Other striking examples of the link between widespread winter emigration and food supply are provided by the Northern Goshawk Accipiter gentilis and the Great Horned Owl Bubo virginianus, which feed on Snowshoe Hares Lepus americanus. The fluctuations in Snowshoe Hare numbers across North America have been well recorded for more than 200 years, initially from the number of hare pelts provided each year to the fur market, and latterly from detailed studies (Elton 1942, Keith 1963, Krebs et al. 2001). However, unlike the situation in rodents, the hare cycle appears synchronised over much of boreal North America, with populations across the continent peaking in the same years, at roughly 10-year intervals (Keith & Rusch 1988, Krebs et al. 2001). In particular localities, peak densities can exceed troughs by more than 100-fold (Adamcik et al. 1978). In addition to the Northern Goshawk and the Great Horned Owl, other predators of Snowshoe Hares include Northern Hawk Owls which eat young hares, as well as rodents.
The Great Horned Owl seems to show much greater numerical fluctuation in the north of its range, where it depends primarily on Snowshoe Hares, than further south where it has a wider range of prey, but I know of no detailed studies in the southern parts. Because Snowshoe Hares seem to fluctuate in synchrony over their whole range, there would be little advantage in Great Horned Owls in northern regions breeding in widely separated localities in different years. Any that left one area because of a shortage of hares would be unlikely to find many more elsewhere (thus contrasting with the situation in rodent-eaters). If they moved southwards, and attempted to breed outside the range of the Snowshoe Hare, they would come up against other Great Horned Owls, already breeding there. Nevertheless, the hare-eaters do perform massive southward irruptions, abandoning their northern breeding areas at least for the winter, and returning there in summer when alternative prey are available.

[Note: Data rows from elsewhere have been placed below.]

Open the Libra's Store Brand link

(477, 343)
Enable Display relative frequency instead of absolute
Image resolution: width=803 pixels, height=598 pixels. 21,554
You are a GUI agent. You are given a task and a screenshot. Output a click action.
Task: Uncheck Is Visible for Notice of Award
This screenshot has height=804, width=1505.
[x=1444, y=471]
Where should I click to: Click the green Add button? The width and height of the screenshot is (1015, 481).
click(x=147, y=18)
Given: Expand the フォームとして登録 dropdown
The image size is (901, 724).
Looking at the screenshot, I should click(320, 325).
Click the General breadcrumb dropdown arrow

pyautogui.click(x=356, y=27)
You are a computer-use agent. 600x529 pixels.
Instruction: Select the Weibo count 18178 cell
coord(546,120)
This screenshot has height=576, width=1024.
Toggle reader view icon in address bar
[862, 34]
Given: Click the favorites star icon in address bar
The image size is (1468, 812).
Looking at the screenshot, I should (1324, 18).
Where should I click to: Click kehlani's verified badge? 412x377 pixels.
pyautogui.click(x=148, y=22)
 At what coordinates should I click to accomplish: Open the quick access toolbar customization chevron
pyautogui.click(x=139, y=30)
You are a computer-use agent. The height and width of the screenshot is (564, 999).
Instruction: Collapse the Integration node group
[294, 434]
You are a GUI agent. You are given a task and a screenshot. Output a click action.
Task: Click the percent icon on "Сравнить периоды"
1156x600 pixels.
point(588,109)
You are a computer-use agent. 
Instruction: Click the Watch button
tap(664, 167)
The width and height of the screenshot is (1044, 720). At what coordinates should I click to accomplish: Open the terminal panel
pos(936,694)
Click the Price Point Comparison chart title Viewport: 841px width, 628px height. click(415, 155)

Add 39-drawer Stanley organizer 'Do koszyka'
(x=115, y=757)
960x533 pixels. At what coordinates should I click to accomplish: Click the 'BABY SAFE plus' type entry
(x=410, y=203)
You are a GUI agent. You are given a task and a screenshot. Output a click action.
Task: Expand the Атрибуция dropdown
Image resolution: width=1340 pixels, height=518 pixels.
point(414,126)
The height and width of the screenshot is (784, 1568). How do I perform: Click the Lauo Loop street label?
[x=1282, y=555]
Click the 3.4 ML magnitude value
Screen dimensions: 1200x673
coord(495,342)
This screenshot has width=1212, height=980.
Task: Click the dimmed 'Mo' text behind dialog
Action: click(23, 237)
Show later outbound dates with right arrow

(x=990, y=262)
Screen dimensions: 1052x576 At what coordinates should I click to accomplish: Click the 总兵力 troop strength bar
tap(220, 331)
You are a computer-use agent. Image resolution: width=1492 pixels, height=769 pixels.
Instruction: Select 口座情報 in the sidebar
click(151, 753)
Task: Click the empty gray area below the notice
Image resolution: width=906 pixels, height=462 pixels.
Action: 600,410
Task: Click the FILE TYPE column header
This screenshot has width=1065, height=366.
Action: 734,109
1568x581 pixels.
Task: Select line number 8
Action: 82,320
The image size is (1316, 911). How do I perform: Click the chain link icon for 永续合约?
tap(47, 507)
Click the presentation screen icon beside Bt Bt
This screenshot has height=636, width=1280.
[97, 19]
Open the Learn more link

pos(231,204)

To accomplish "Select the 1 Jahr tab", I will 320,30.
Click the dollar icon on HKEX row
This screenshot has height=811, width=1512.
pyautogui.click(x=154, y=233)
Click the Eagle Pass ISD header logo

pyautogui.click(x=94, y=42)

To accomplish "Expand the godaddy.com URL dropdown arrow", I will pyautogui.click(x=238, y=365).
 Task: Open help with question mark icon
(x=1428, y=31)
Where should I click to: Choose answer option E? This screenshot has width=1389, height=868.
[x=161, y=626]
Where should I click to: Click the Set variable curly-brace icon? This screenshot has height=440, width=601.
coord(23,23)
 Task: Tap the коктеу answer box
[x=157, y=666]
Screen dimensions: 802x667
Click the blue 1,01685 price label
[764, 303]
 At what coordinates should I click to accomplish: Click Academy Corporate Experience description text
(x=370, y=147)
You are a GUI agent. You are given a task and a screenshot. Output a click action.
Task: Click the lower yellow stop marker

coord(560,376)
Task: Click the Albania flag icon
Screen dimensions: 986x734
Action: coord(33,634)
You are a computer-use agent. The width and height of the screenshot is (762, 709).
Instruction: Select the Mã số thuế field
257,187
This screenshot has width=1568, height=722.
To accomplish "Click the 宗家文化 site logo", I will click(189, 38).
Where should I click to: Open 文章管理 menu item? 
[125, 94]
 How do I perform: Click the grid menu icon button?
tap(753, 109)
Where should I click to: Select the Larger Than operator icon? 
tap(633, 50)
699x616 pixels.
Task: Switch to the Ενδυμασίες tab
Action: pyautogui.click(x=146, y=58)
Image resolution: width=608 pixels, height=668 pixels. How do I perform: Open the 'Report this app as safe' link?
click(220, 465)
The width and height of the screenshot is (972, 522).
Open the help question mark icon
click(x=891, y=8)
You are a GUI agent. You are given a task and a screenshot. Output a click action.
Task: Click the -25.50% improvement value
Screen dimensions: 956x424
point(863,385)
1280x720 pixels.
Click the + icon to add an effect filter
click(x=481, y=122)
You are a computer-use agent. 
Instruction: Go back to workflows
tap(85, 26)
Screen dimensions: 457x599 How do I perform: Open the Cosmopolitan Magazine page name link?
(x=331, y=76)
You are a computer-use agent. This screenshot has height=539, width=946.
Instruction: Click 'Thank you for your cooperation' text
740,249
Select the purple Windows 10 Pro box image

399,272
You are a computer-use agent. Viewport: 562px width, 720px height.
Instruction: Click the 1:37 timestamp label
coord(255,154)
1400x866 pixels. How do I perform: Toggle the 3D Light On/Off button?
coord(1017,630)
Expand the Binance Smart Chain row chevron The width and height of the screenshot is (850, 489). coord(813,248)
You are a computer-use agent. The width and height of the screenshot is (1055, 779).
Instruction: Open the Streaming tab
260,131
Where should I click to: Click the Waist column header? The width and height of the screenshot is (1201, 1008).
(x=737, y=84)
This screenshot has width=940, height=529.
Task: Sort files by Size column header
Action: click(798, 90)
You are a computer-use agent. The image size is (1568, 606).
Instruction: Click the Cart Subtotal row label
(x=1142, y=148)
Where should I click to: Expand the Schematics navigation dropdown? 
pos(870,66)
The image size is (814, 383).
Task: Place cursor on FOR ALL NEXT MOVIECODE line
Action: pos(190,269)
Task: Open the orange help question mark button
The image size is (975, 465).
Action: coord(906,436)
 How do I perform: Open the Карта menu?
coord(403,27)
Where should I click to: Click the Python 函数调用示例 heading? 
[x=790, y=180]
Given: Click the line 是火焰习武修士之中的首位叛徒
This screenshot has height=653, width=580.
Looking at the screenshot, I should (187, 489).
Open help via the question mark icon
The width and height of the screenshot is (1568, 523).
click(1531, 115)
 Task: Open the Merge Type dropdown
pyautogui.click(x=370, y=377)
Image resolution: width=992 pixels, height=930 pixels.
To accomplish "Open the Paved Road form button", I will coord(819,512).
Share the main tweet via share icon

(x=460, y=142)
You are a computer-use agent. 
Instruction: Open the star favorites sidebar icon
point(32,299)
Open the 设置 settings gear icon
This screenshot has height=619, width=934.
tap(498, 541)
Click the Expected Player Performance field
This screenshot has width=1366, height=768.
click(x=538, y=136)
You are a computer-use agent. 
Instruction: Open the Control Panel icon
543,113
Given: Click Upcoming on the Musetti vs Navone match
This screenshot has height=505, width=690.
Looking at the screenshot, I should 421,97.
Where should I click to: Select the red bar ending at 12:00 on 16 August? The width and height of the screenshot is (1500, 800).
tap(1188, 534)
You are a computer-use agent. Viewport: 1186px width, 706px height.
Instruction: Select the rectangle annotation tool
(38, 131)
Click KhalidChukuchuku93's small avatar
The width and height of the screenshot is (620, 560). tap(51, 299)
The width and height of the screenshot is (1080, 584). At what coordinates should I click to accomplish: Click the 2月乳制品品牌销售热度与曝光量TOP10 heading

Because Goshawks fly by day and are more readily seen, their invasions have been better documented than those of owls. They occur for 1-3 years at a time, but at about 10-year intervals (Table 19.5), coinciding with known lows in the Snowshoe Hare cycle (Keith 1963, Mueller et al. 1977, Keith & Rusch 1988). It is usual for juveniles to predominate among migrants in most years when relatively few birds leave the breeding range, but for adults to predominate in invasion years, which follow poor breeding seasons. Thus, among more than 12 000 Goshawks trapped over a number of years at Cedar Grove in Wisconsin, juveniles formed more than 80% of the total in most years, but less than 50% in the invasion years of 1962-1963 and 1972-1973 (Mueller et al. 1977).
Migrating Great Horned Owls fly by night, and because they move into more southern regions already populated by resident Great Horned Owls, their irruptions have been less well documented. However, all those that I could find recorded coincided with Goshawk invasions, and hence with low hare numbers, again providing indications that food shortage stimulated large-scale emigration in this mainly resident species (Table 19.5). In a study at Kluan, Yukon Territory, annual emigration rates of radio-marked Great Horned Owls increased over a period of years from 0 to 33% for territory holders (N = 2-54 in different years) and from 0 to 40% for non-territorial floaters (N = 2 — 18 in different years), as hares declined (Rohner 1996). To judge from ring recoveries, migration of Great Horned Owls from Saskatchewan is mainly to the southeast, but over greater distances in years with low hare numbers, with some individuals travelling more than 1000 km from their breeding sites (Houston & Francis 1995, Houston 1999).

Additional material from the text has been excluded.